Exercise instructions:
1 > According to the Adventist University of Africa profile, in what year was the university established?
2 > Rewrite as a short bulleted list the paragraph in the Adventist University of Africa profile that begins "The Adventist University of Africa is a Seventh-day Adventist university", keeping its main facts.
3 > Update the Adventist University of Africa profile starting at "Pan-African postgraduate University" and ending at "Colleges, and Universities.", changing "postgraduate" to "graduate".

Adventist University of Africa
- Motto: Developing Leaders for Service
- Type: Private
- Established: 2006
- Accreditation: Commission for University Education, Kenya and the Accrediting Association of Seventh-day Adventist Schools, Colleges and Universities
- Affiliations: Seventh-day Adventist Church
- Chancellor: Dr. Harrington Akombwa
- Vice-Chancellor: Dr. Vincent Richard Injety
- Location: Nairobi, Kenya 1°24′04″S 36°43′21″E﻿ / ﻿1.401239°S 36.722595°E
- Colors: Blue and Gold
- Website: www.aua.ac.ke

= Adventist University of Africa =

Pan-African postgraduate University

== About ==
The Adventist University of Africa is a Seventh-day Adventist university that offers postgraduate education with a mandate to train leaders to serve both the Church and Society. The University is accredited by the Commission for University Education, Kenya and the Accrediting Association of Seventh-day Adventist Schools, Colleges, and Universities.

Dataset extract:
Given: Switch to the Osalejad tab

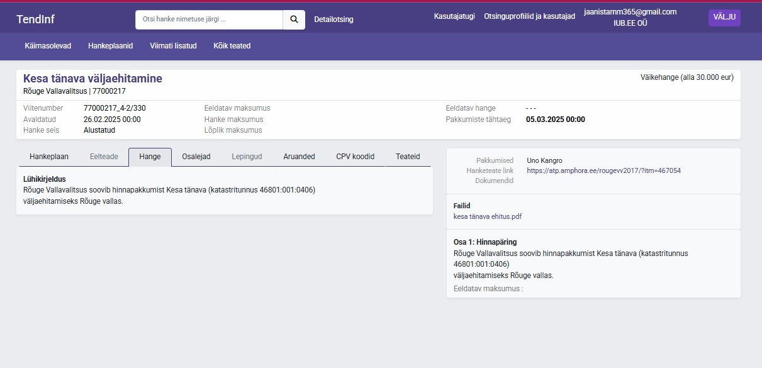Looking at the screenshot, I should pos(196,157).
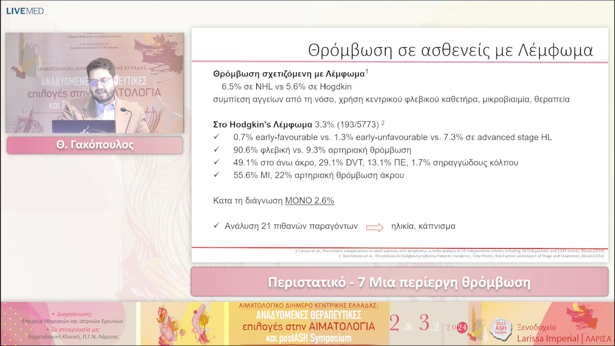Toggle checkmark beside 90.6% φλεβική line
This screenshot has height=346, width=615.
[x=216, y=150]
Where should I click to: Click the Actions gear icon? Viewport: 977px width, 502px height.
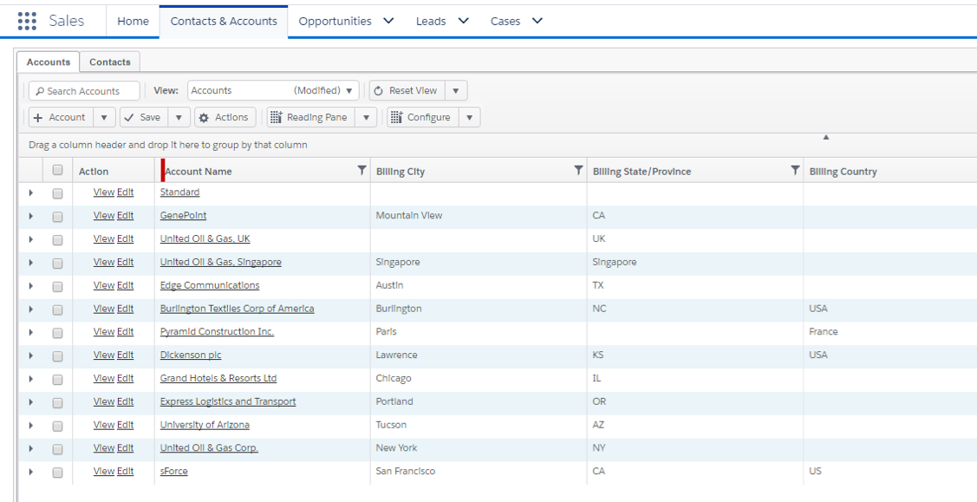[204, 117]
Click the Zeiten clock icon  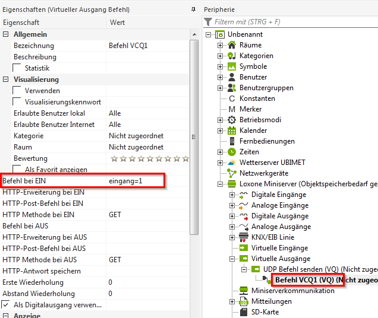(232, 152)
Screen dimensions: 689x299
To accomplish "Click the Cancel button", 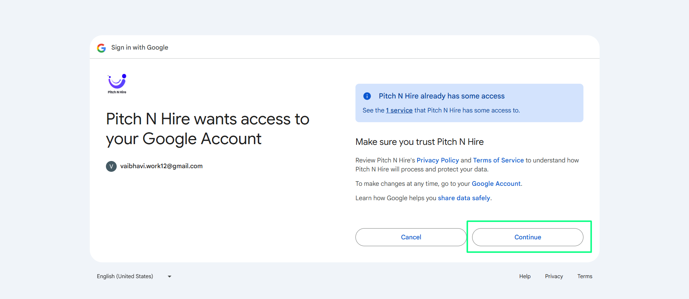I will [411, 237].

The replies:
1 > 2006

2 >
- A Seventh-day Adventist university offering postgraduate education
- Mandated to train leaders to serve both the Church and Society
- Accredited by the Commission for University Education, Kenya
- Also accredited by the Accrediting Association of Seventh-day Adventist Schools, Colleges, and Universities

3 >
Pan-African graduate University

== About ==
The Adventist University of Africa is a Seventh-day Adventist university that offers graduate education with a mandate to train leaders to serve both the Church and Society. The University is accredited by the Commission for University Education, Kenya and the Accrediting Association of Seventh-day Adventist Schools, Colleges, and Universities.